**Exercise materials:**
==*==
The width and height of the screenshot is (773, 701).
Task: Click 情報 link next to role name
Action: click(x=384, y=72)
==*==
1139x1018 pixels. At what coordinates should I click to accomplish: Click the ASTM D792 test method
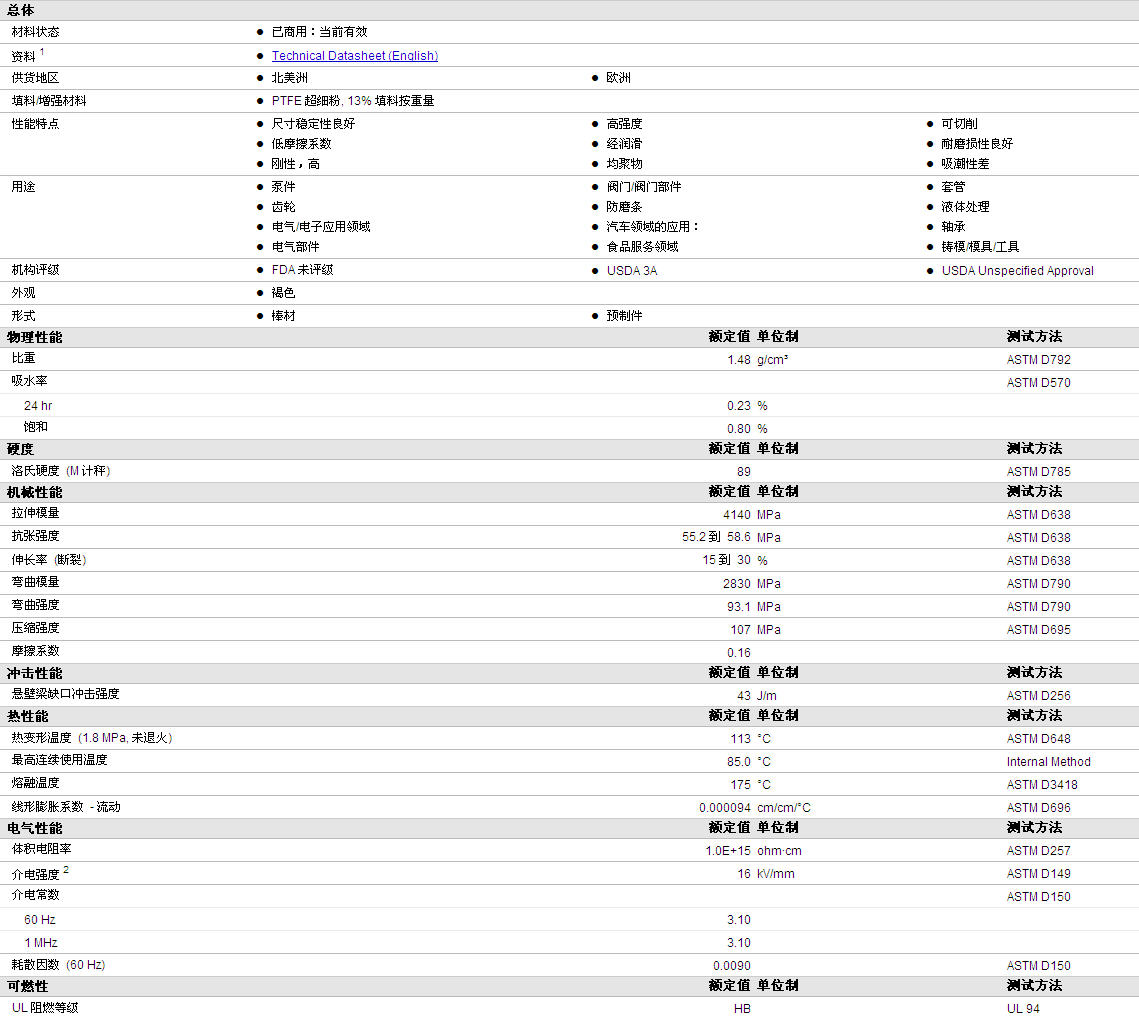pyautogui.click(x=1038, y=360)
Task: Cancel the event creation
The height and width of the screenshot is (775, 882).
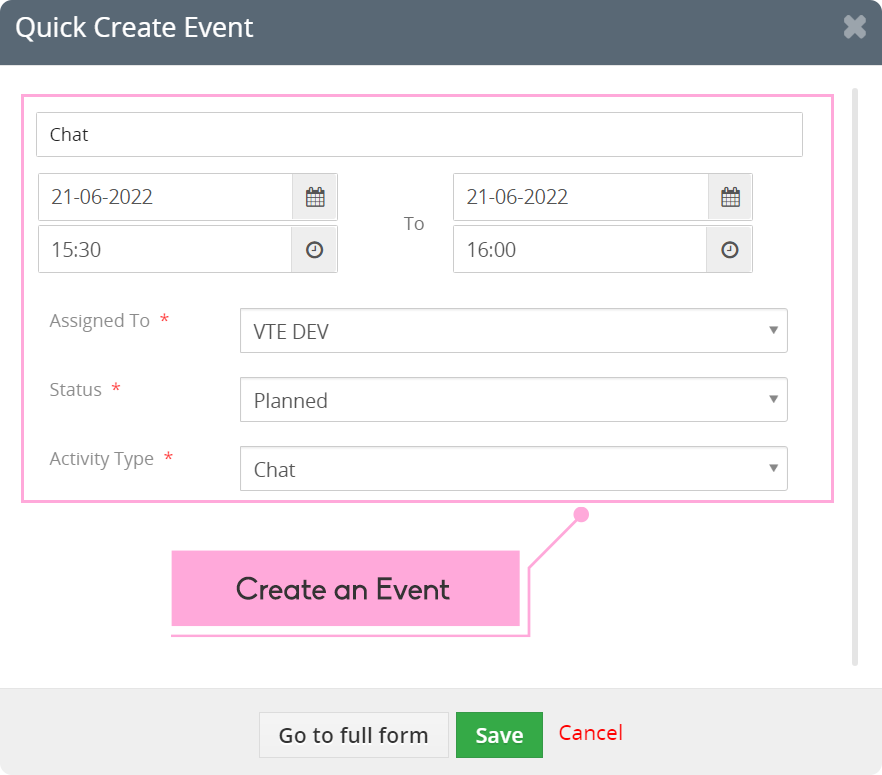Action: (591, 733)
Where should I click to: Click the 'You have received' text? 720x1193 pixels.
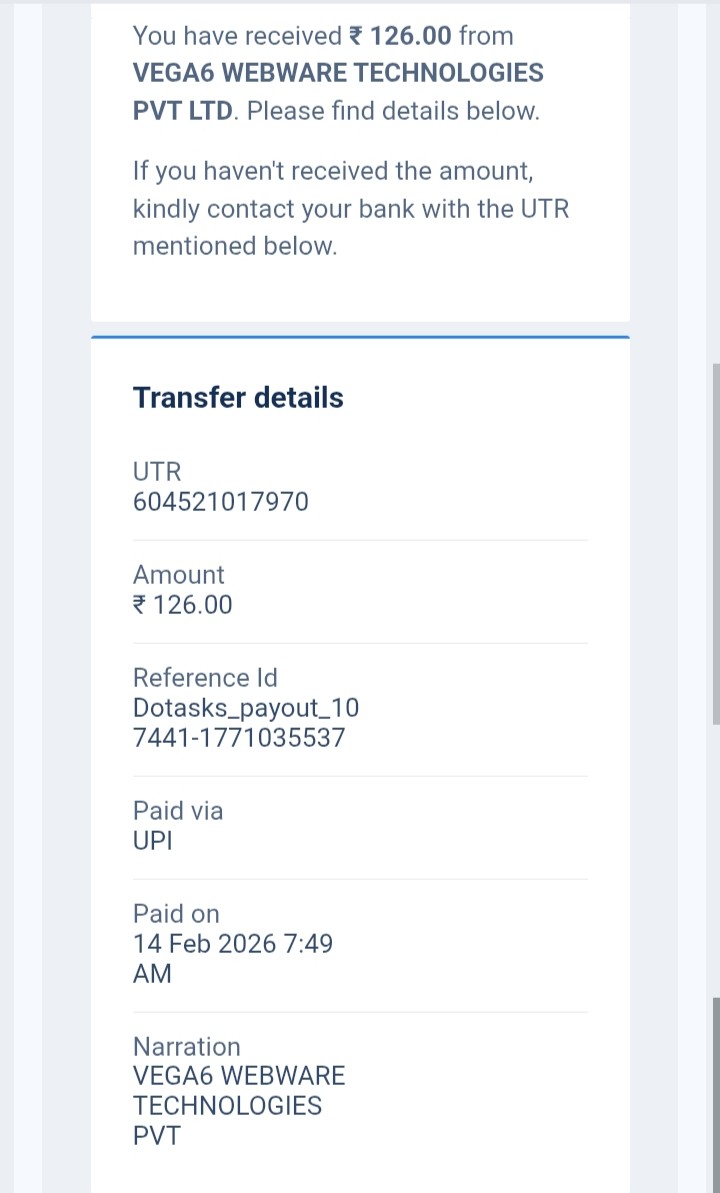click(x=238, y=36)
==*==
Can you retype everything in the rows from the line containing "1139x1018 pixels. At" down to the line containing "click(x=238, y=36)", both of those lines included and exactly as they appear, but leave the pictures out of your answer?

1139x1018 pixels. At what coordinates should I click to accomplish: Click the ASTM D792 test method
pyautogui.click(x=1038, y=360)
Task: Cancel the event creation
The height and width of the screenshot is (775, 882).
Action: (591, 733)
Where should I click to: Click the 'You have received' text? 720x1193 pixels.
click(x=238, y=36)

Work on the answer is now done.